***** DATASET RECORDS *****

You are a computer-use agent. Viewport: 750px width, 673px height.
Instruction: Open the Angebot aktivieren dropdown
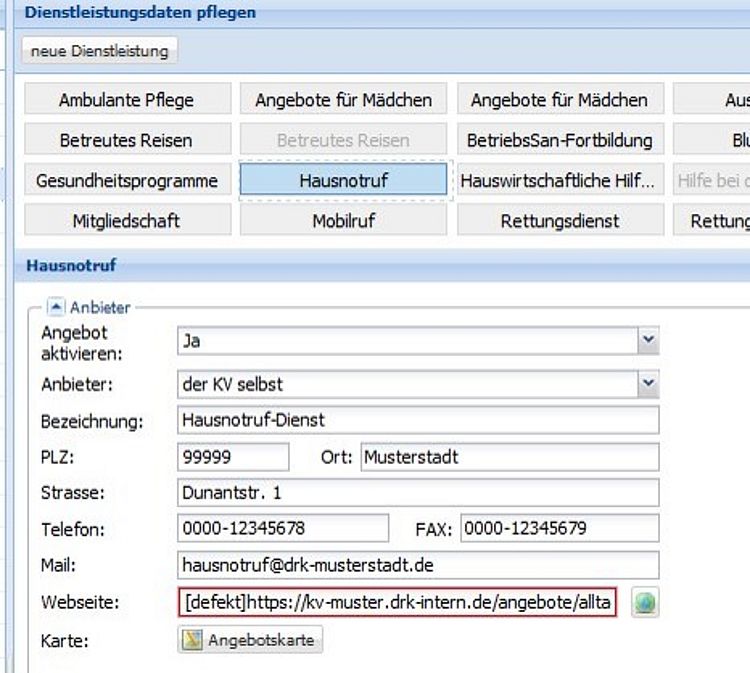tap(648, 341)
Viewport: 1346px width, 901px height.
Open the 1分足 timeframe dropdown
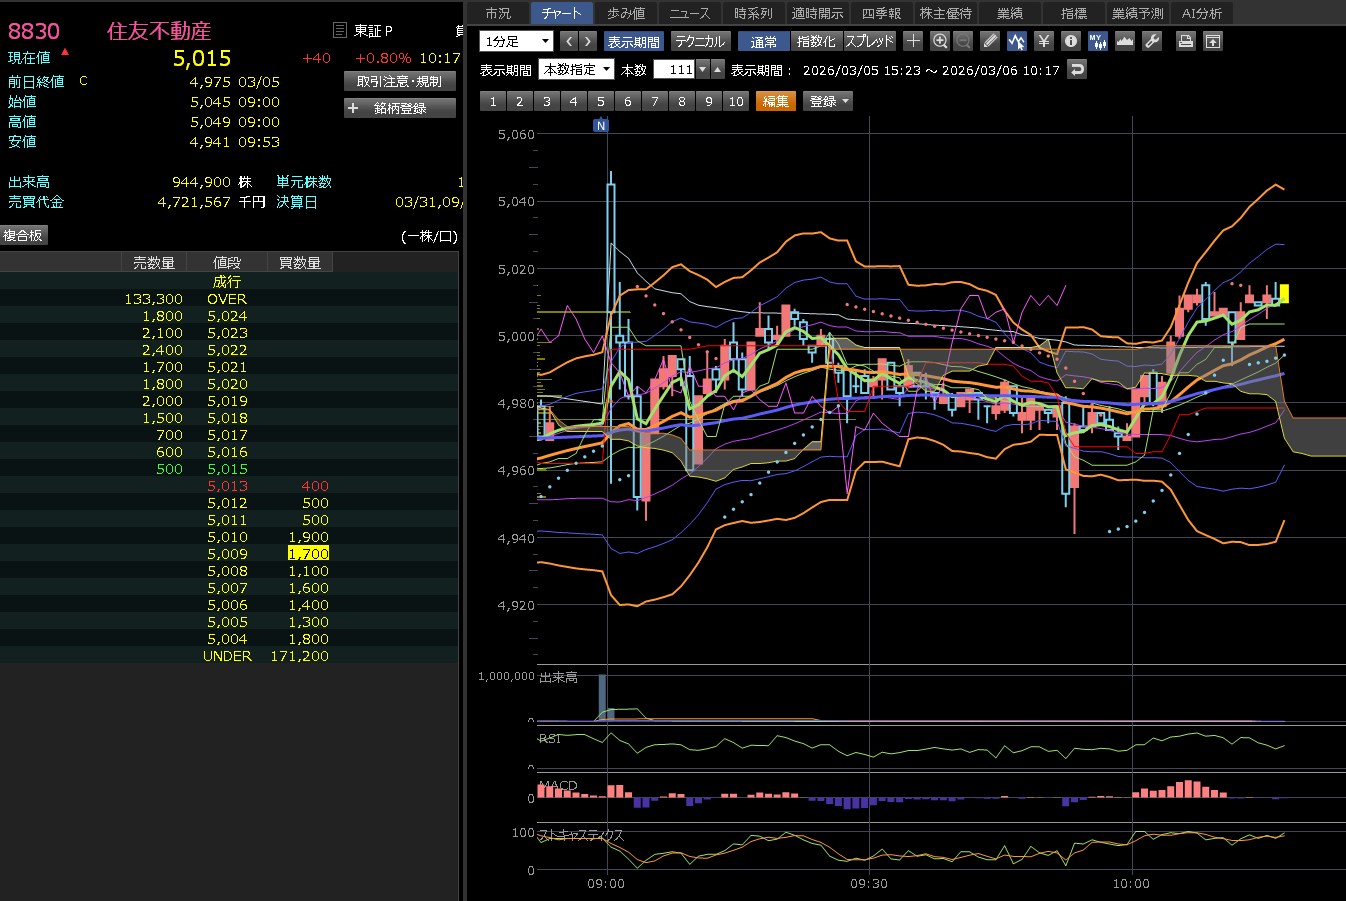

*****

WHAT THE TASK ASKS – Drop the images and repeat the data exactly.

YOUR SOLUTION –
You are a computer-use agent. Viewport: 750px width, 673px height.
Instruction: Open the Angebot aktivieren dropdown
tap(648, 341)
Viewport: 1346px width, 901px height.
Open the 1分足 timeframe dropdown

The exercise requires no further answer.